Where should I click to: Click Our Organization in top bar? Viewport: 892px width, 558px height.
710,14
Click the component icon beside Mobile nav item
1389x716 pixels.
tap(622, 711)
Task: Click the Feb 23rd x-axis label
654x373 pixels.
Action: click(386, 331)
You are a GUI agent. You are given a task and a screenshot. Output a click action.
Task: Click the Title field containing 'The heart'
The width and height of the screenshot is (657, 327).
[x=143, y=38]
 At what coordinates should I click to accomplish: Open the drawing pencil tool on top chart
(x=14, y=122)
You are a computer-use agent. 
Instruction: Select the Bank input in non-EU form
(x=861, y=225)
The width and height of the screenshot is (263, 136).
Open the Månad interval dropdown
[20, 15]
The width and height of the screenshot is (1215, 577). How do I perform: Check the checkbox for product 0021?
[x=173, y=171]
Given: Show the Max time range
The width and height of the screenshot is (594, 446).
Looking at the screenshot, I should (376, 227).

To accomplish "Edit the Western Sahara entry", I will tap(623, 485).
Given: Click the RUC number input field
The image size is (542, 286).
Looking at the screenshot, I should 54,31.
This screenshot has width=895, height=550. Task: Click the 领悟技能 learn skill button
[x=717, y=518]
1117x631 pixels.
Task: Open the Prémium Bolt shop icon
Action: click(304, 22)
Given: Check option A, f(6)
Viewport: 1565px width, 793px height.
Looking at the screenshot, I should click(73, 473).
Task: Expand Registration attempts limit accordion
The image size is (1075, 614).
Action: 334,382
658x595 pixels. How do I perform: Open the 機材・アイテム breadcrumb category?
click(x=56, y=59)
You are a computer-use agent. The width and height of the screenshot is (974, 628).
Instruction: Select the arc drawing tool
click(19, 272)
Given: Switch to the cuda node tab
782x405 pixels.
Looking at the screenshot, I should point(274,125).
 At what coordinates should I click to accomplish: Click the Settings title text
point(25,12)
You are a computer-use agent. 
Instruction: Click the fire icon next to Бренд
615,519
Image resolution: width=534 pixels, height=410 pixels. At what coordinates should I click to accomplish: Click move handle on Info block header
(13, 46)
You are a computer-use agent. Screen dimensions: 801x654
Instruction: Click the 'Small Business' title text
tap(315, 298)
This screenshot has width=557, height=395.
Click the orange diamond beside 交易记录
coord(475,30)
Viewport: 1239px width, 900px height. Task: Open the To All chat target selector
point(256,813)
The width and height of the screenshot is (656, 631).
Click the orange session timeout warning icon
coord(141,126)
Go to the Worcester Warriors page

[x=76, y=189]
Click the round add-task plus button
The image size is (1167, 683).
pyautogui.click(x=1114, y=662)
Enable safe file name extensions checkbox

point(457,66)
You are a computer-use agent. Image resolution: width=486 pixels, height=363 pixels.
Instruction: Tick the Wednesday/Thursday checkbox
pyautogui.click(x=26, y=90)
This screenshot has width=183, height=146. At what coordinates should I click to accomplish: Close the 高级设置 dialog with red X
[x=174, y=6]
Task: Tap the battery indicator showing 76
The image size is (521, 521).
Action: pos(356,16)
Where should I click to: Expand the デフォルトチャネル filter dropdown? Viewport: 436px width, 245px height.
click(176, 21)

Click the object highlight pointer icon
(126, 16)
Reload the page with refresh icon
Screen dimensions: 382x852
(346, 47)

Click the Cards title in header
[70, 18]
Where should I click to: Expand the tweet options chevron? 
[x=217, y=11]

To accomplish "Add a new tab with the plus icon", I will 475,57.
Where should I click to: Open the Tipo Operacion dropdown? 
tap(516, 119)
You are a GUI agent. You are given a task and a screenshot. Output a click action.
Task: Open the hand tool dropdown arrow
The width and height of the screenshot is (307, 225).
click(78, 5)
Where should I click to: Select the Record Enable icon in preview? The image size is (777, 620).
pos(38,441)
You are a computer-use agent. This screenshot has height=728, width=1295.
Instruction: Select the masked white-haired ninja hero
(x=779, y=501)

==*==

ASSIGNED TASK >> Only the lines that contain the word "will" should be copied from the material.

ANSWER TO THE PROBLEM >>
To accomplish "Edit the Western Sahara entry", I will tap(623, 485).
To accomplish "Add a new tab with the plus icon", I will 475,57.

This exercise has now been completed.